At the FHA, which plays a crucial role in the housing market by insuring loans with low down payments for first-time home buyers, the full-time staff of 3,000 is down to 64, and there are only 30 employees responsible for signing off on mortgage insurance for single-family homes. While large banks have the resources to approve lenders for FHA-backed loans, smaller lenders rely on the agency itself to do this.
About 25 percent of home purchases are made with mortgages backed by the FHA, as are 15 percent of all mortgages, including refinancings.
An additional 10 percent of home loans are guaranteed by the Department of Veterans Affairs, which still has a full staff approving mortgages for veterans. But the Department of Agriculture, which backs less than 5 percent of mortgages, has canceled new loans and guarantees in its program for buyers in rural areas.
The shutdown of Agriculture’s Rural Development loan programs has cost Matthew Green the starter house he has been waiting to buy since April, when his real estate agent showed him a three-bedroom split-level on an acre in Warrenton that was in foreclosure.
Green, 28, a mechanic at Pohanka Chevrolet in Chantilly, was approved in late August for a $210,000 loan. The next step was getting the government to sign off so he didn’t have to make a down payment.
On Monday, a day before the shutdown, the lender called his agent, Starr Ibach, and reported that the Rural Development staff was backed up but that there was plenty of time for the loan to go to closing on Oct. 16. Then Green got a text message from Ibach early Tuesday: “RD is closing down and no one’s working.”
“It just made me sick to my stomach to think I might lose this house and there’s nothing I can do about it,” Green said Friday. “What are the odds of this happening?”
Green sold his Toyota Tundra truck two weeks ago to pay closing costs. If he doesn’t close Oct. 16, the bank has told Ibach the house will be sold at auction four days later.
The government shutdown comes amid a two-year surge in home prices as buyers have taken advantage of historically low mortgage rates. Even as rates have edged up in recent months, sales have not dampened as much as economists had feared. Sales of existing homes reached a six-year high in August.
For federal employees applying for a mortgage, the situation is even more daunting. With the government closed, verifying their income could prove impossible.
“Who’s going to be there to verify that someone works for the government?” said Peggy Ferris, an agent with Long & Foster. “No one.”

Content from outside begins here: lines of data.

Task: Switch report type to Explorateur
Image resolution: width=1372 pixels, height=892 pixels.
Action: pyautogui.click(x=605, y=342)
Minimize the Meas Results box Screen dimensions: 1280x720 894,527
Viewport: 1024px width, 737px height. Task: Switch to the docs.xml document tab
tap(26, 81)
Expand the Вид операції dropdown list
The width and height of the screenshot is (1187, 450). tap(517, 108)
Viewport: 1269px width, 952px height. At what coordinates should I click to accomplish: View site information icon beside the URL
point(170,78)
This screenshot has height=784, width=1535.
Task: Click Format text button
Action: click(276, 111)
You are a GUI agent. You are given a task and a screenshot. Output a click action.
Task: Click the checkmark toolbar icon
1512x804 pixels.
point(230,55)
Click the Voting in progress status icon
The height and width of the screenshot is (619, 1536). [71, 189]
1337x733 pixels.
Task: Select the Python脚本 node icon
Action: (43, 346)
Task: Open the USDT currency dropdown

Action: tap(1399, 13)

The shutdown and deep federal budget cuts are also making some lenders more cautious about extending loans to federal workers. Wells Fargo has begun requiring borrowers who work for the government to disclose whether their jobs are at risk of being affected by budget cuts “or if they’re at risk of being furloughed in any way,” said Ryan Dailey, a lender with Prosperity Mortgage, a Wells Fargo affiliate.
Home sellers are already starting to get jittery, several agents said.
“They’re asking, ‘If people are not going to be buying my house because they can’t get mortgages, should I take it off?’ ” Rosner said. “ ‘Or maybe I shouldn’t put it on the market.’ ”
Since the government shutdown, nearly 500 residential listings have been taken off the market in Montgomery and Fairfax counties and the District, according to the Metropolitan Regional Information System. In the District, that represents about 7 percent of all listings.
While lenders and real estate agents say they are having trouble getting clear information from the government, Kathryn Joseph, a senior mortgage banker with Apex, said she is being realistic with her clients.
“I’m telling everybody, including the borrower and the agent, that depending on when the government opens and we get these forms processed, we can’t guarantee a settlement date,” she said.
Other lenders are proceeding with business as usual, if only to get ahead of what they believe will be a very long line once the government reopens.
“We’re ordering the IRS transcripts so we can get in line, so our request is already in their inbox,” said Richard Harbin, a senior loan officer with Monarch Mortgage. “We’re still sending them in with the hope they’re going to be addressed, at some point.”